(Extracted data entries)
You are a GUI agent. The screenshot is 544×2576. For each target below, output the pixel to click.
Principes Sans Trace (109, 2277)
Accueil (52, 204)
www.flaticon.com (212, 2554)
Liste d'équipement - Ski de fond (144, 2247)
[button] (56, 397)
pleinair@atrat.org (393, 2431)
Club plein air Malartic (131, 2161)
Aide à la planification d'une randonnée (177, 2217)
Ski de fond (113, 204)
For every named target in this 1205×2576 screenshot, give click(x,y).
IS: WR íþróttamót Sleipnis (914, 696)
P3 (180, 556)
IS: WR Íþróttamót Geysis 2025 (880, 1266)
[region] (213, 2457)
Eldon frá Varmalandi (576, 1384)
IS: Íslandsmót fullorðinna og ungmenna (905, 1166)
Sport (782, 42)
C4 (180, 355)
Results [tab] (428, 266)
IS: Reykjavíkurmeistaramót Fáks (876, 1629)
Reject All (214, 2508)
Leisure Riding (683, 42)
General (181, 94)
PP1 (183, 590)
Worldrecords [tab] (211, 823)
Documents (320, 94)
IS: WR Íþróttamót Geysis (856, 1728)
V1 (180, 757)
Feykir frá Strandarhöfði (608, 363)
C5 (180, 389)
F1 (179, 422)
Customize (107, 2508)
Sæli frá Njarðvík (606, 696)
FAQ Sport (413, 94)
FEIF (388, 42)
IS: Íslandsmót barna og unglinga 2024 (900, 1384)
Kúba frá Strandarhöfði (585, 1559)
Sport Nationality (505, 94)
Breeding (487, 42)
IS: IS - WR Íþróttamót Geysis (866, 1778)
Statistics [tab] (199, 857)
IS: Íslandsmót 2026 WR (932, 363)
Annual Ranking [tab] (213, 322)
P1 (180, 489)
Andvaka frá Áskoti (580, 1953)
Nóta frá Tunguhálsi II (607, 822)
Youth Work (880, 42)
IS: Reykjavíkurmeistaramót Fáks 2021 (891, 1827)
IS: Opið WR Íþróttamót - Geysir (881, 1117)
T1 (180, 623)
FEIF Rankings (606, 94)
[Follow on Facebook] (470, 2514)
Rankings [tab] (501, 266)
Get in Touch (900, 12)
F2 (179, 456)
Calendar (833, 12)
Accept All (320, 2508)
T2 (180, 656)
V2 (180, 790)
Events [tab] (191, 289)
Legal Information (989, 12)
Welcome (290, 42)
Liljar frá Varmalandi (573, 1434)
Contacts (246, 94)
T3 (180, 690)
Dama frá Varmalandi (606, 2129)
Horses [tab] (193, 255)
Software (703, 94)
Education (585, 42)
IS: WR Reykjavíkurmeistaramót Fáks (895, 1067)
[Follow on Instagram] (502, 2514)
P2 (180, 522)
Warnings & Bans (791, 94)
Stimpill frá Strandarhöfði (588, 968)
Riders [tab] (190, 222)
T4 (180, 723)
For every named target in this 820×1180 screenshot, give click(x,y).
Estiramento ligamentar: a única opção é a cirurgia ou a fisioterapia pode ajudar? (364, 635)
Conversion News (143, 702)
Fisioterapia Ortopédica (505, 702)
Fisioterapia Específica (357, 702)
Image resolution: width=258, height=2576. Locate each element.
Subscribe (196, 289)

> _Task to complete_:
All that is wanted is an exact copy of the lines above from the one with "Riders [tab] (190, 222)" through the one with "Fisioterapia Específica (357, 702)", with both ends included.

> _Response area_:
Riders [tab] (190, 222)
T4 (180, 723)
For every named target in this 820×1180 screenshot, give click(x,y).
Estiramento ligamentar: a única opção é a cirurgia ou a fisioterapia pode ajudar? (364, 635)
Conversion News (143, 702)
Fisioterapia Ortopédica (505, 702)
Fisioterapia Específica (357, 702)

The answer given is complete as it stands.